##### Excerpted records
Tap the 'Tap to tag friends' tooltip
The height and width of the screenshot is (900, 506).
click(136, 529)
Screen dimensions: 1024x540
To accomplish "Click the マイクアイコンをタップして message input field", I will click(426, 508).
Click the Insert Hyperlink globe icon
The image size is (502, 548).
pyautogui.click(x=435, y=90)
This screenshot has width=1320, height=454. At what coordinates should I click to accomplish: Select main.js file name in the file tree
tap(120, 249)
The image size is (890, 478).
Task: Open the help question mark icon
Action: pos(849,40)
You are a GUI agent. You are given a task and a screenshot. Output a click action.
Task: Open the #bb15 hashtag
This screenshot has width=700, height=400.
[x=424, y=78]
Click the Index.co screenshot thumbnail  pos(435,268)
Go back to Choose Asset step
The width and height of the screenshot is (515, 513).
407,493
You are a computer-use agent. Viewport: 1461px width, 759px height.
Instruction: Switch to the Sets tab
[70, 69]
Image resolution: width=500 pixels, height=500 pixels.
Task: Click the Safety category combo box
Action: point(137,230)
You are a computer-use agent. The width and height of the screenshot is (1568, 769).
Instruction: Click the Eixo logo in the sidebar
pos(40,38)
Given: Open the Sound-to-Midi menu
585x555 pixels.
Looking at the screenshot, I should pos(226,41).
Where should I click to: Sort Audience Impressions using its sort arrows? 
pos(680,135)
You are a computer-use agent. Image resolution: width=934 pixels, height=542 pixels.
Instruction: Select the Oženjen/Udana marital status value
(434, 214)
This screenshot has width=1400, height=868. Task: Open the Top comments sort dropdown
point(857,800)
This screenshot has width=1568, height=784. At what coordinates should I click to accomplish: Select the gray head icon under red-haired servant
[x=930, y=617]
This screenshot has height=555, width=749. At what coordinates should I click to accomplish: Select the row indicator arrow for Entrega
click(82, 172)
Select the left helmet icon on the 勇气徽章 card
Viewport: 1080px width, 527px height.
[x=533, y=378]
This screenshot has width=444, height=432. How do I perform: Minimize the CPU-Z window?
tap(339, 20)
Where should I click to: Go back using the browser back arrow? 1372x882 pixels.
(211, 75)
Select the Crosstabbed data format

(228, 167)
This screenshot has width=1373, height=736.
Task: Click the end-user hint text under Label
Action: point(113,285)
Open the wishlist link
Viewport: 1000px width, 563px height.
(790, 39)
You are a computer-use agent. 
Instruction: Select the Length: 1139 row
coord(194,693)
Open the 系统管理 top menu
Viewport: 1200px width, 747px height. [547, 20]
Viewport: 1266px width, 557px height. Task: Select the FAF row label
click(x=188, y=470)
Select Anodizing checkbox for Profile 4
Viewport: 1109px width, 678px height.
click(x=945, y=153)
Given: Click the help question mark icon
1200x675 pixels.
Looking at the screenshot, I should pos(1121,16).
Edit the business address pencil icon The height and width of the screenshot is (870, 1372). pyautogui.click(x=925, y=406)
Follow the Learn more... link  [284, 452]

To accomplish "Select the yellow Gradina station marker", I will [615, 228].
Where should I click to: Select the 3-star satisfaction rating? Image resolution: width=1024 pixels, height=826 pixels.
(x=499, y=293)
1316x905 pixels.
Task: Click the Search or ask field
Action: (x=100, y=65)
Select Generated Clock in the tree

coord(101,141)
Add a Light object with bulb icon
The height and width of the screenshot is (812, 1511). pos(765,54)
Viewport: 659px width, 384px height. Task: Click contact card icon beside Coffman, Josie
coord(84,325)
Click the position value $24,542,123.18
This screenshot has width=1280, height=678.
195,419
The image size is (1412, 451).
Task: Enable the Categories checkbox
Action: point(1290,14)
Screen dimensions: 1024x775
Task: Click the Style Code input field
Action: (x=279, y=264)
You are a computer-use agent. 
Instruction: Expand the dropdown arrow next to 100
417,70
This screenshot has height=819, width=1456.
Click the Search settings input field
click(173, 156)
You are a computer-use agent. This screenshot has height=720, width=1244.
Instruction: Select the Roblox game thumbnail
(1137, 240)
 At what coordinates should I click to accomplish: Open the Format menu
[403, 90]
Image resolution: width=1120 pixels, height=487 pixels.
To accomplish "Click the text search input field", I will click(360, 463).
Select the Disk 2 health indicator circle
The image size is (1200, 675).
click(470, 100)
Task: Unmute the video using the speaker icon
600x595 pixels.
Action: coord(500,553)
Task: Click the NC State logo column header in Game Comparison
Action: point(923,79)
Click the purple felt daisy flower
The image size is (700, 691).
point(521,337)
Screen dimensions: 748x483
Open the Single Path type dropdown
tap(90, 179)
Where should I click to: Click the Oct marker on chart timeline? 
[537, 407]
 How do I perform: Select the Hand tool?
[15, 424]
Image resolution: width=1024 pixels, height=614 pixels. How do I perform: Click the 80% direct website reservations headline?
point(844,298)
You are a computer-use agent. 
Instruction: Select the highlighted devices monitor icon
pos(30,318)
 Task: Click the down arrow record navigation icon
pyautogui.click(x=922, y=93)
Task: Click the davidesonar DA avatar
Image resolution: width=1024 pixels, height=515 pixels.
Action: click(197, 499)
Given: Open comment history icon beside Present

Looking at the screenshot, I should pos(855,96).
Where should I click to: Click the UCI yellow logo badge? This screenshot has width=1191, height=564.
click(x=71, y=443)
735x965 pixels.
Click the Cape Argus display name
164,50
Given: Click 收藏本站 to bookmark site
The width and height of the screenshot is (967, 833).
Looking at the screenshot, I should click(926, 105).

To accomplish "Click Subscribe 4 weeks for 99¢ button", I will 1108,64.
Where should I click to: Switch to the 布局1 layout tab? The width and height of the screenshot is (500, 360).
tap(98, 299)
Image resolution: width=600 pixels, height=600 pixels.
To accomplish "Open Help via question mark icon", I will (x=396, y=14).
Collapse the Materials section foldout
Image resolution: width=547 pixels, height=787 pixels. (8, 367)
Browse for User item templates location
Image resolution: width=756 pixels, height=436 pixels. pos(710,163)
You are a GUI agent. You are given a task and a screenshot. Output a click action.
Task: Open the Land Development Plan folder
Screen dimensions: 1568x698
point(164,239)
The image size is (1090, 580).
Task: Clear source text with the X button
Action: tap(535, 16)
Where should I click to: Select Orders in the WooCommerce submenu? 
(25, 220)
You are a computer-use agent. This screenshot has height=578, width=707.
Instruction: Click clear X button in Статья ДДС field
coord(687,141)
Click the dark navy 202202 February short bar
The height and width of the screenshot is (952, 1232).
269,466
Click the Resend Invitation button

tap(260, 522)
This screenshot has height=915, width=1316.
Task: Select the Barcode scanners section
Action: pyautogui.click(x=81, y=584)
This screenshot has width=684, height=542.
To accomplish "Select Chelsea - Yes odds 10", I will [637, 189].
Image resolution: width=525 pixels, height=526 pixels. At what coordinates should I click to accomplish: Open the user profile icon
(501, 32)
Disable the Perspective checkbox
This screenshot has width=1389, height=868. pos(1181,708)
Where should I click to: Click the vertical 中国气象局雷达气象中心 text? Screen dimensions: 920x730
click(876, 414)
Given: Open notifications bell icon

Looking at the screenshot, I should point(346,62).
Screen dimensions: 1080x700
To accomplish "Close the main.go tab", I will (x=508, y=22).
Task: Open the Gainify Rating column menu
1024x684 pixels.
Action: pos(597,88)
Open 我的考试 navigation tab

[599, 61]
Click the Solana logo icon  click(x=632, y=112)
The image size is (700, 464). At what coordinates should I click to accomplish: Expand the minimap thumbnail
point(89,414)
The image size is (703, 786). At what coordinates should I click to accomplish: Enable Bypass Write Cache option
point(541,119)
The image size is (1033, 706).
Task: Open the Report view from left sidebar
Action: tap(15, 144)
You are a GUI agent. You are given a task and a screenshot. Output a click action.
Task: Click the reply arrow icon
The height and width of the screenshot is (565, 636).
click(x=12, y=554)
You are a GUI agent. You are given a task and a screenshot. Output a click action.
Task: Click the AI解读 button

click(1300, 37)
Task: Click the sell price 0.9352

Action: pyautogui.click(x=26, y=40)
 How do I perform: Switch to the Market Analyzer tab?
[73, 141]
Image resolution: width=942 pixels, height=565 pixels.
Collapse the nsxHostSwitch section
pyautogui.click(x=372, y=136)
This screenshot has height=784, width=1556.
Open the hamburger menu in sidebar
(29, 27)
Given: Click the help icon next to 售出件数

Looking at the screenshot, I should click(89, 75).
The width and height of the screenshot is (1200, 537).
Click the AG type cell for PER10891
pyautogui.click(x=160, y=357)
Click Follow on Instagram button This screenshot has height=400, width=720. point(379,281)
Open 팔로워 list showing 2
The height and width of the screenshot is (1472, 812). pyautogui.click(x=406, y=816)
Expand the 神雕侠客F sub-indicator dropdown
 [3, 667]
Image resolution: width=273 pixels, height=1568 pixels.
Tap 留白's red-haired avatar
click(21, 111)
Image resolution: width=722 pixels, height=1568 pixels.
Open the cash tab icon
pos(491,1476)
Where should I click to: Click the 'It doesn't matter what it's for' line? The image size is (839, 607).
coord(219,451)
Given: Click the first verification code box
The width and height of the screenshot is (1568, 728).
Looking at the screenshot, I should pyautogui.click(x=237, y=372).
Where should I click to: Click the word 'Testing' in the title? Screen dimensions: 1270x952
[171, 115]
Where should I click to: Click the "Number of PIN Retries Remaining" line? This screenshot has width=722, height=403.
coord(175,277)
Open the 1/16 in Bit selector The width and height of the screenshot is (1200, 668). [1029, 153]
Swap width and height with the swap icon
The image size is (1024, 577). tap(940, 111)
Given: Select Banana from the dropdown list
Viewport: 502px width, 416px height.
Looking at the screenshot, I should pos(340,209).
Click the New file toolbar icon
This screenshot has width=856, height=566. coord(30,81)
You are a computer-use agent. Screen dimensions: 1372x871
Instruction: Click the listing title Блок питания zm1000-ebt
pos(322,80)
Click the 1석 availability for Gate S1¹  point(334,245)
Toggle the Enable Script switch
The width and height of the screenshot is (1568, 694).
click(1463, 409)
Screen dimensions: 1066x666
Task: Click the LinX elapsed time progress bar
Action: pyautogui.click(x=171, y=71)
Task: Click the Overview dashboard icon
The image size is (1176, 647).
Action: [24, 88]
##########
The problem
Reproduce exactly the first line of the listing and every line after it, through the one containing "You are a computer-use agent. Image". Nothing else belongs in the output.

Response to the exercise
Tap the 'Tap to tag friends' tooltip
The height and width of the screenshot is (900, 506).
click(136, 529)
Screen dimensions: 1024x540
To accomplish "Click the マイクアイコンをタップして message input field", I will click(426, 508).
Click the Insert Hyperlink globe icon
The image size is (502, 548).
pyautogui.click(x=435, y=90)
This screenshot has width=1320, height=454. At what coordinates should I click to accomplish: Select main.js file name in the file tree
tap(120, 249)
The image size is (890, 478).
Task: Open the help question mark icon
Action: pos(849,40)
You are a GUI agent. You are given a task and a screenshot. Output a click action.
Task: Open the #bb15 hashtag
This screenshot has width=700, height=400.
[x=424, y=78]
Click the Index.co screenshot thumbnail  pos(435,268)
Go back to Choose Asset step
The width and height of the screenshot is (515, 513).
407,493
You are a computer-use agent. Viewport: 1461px width, 759px height.
Instruction: Switch to the Sets tab
[70, 69]
Image resolution: width=500 pixels, height=500 pixels.
Task: Click the Safety category combo box
Action: point(137,230)
You are a computer-use agent. The width and height of the screenshot is (1568, 769).
Instruction: Click the Eixo logo in the sidebar
pos(40,38)
Given: Open the Sound-to-Midi menu
585x555 pixels.
Looking at the screenshot, I should pos(226,41).
Where should I click to: Sort Audience Impressions using its sort arrows? 
pos(680,135)
You are a computer-use agent. Image resolution: width=934 pixels, height=542 pixels.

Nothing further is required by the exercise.